• **EXTRACT TO READ**
+===+

Photos: Chris Carlsson
Janis lived here at the height of her career. As Myra Friedman puts it in Buried Alive: The Biography of Janis Joplin: Janis's Lyon Street apartment had a quaintly curved balcony that soaked up the rays of the afternoon sun ... A tiny kitchen jagged off to one side of a long entry hall, and in the back was Janis's bedroom, all dark and draped with the emblems of seduction, the final enrichment to Janis's image. Velvet and satin swathed her bed; her windows were veiled with lace and silk. With her appetite for men (and sometimes women) matched only by her thirst for Southern Comfort, Janis's boudoir must have been put to very good use.
Grateful Dead House
710 Ashbury Street at Waller. America's first and longest-lived purveyors of musical psychedelia reportedly experimented with mind-expanding substances while living here.
Jefferson Airplane/Starship Mansion 2400 Fulton St. at Willard North.
Photo: Kathleen Yago
The site of legendary parties, where chemical and sexual excess was legion. (Drug-war brainwashees, take note: It was alcohol, a vastly more dangerous drug than LSD, marijuana, cocaine, opiates, or just about anything else except tobacco, that nearly killed lead singer Grace Slick.)

+===+

• **LISTED ENTRIES**
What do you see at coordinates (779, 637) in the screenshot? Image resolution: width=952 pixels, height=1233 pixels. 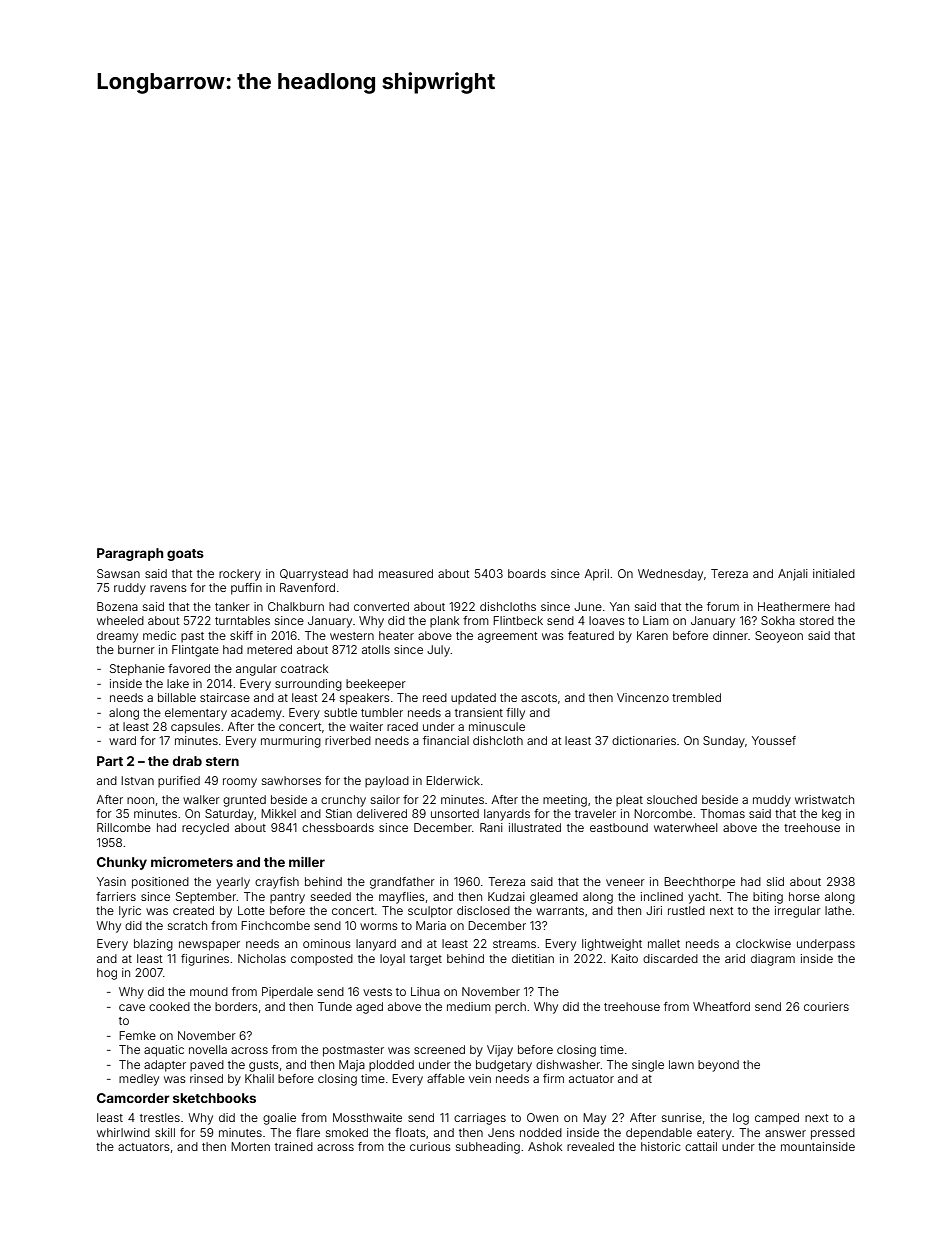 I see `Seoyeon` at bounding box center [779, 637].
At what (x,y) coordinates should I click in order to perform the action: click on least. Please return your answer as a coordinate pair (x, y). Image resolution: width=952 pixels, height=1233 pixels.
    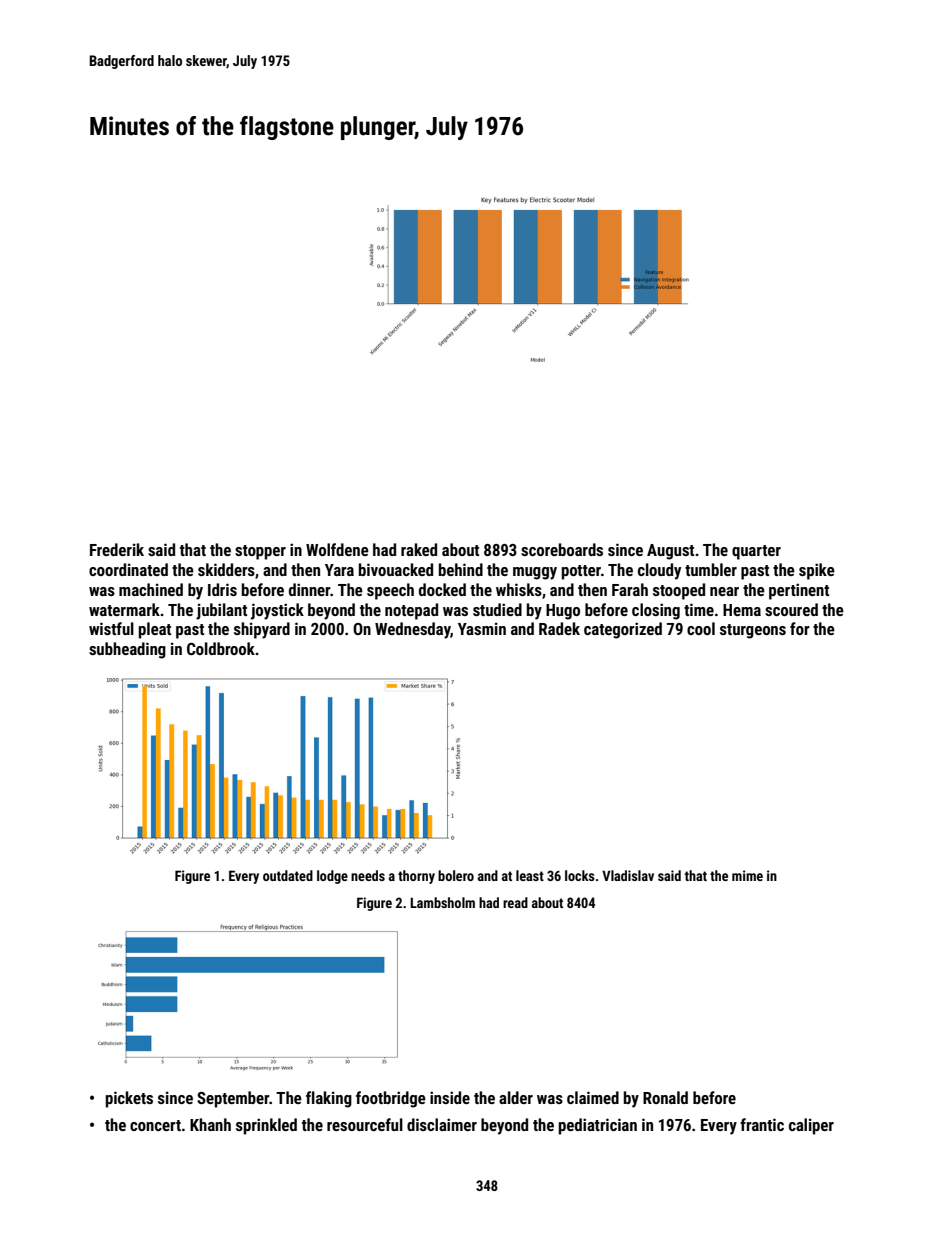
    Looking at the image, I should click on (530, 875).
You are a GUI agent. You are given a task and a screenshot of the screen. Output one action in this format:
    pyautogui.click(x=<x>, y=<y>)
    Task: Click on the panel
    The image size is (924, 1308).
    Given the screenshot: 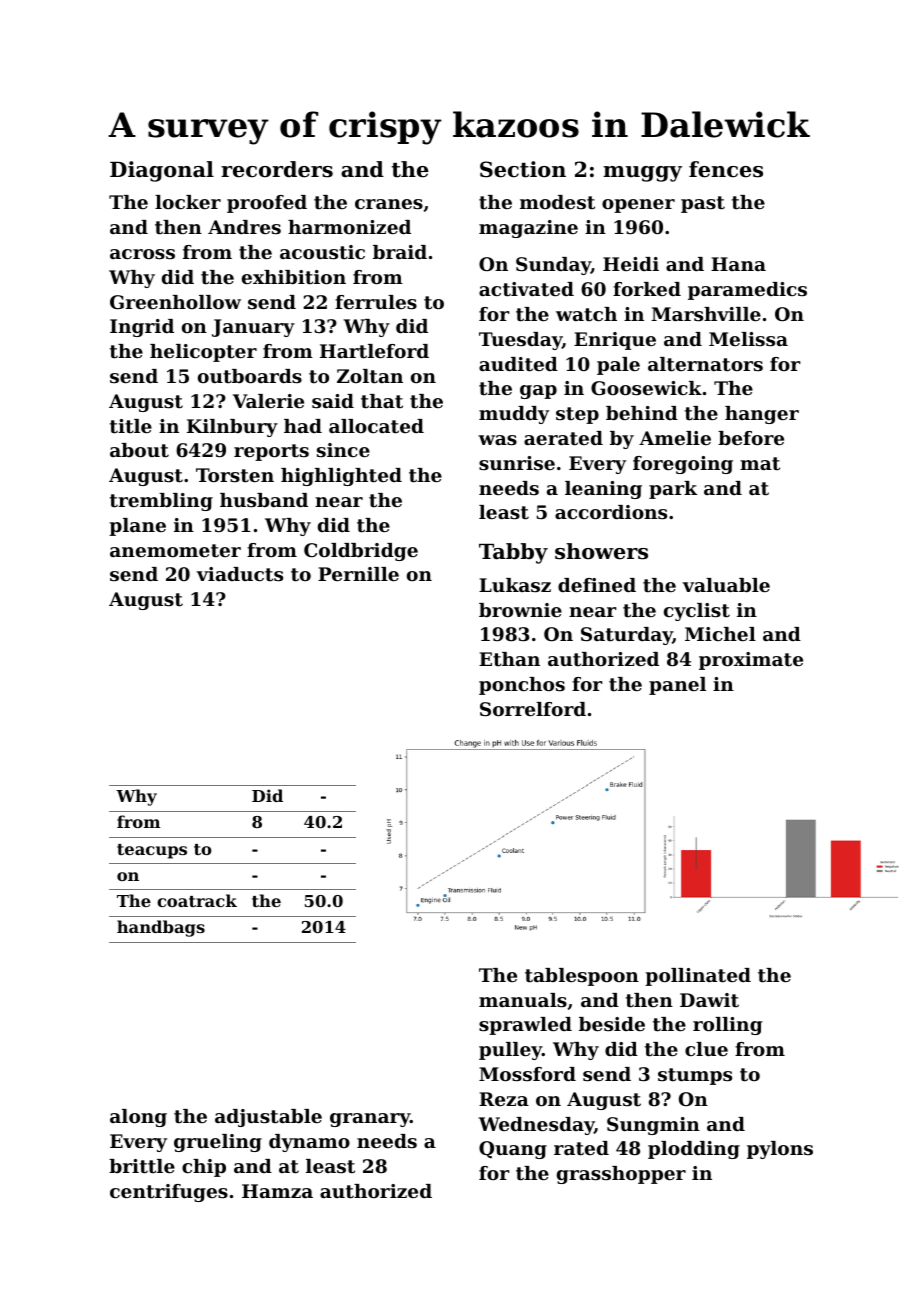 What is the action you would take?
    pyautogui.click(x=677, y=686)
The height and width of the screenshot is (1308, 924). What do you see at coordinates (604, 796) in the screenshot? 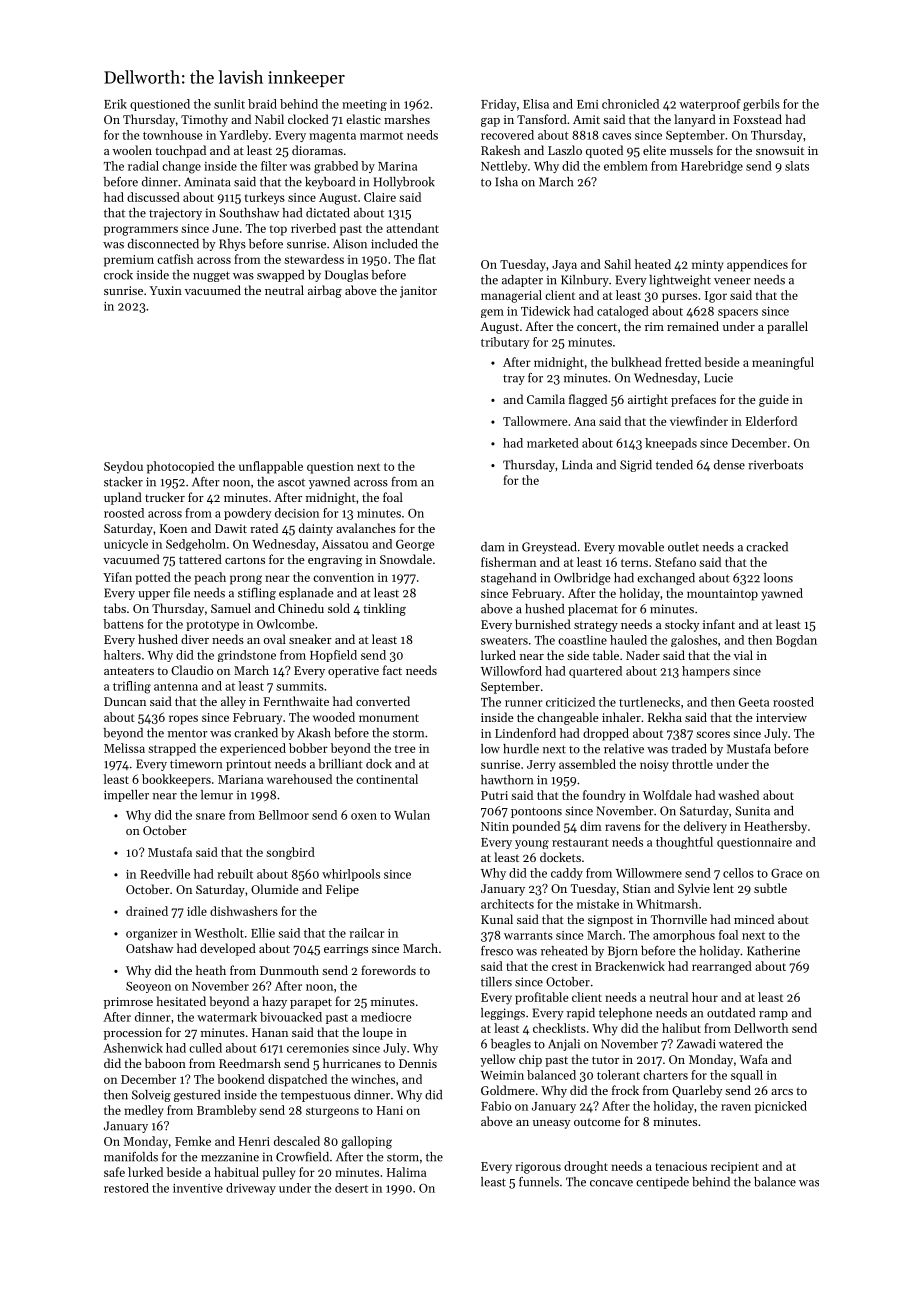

+===+

• **WHAT TO DO**
#1 According to the text on rock musicians' San Francisco homes, why must Janis's boudoir have been put to very good use? Answer in one to three sentences.
#2 In the records, rewrite the stretch from the line containing "At what (x,y)" through the line containing "Looking at the", replacing "coordinate pair" with "coordinate tuple" and keeping everything else the same. Leave the pictures out.
The records bear no relation to the text.

• **TASK ANSWERS**
#1 Her appetite for men, and sometimes women, was matched only by her thirst for Southern Comfort.

#2
At what (x,y) coordinates should I click in order to perform the action: click on least. Please return your answer as a coordinate tuple (x, y). Image resolution: width=952 pixels, height=1233 pixels.
    Looking at the image, I should click on (530, 875).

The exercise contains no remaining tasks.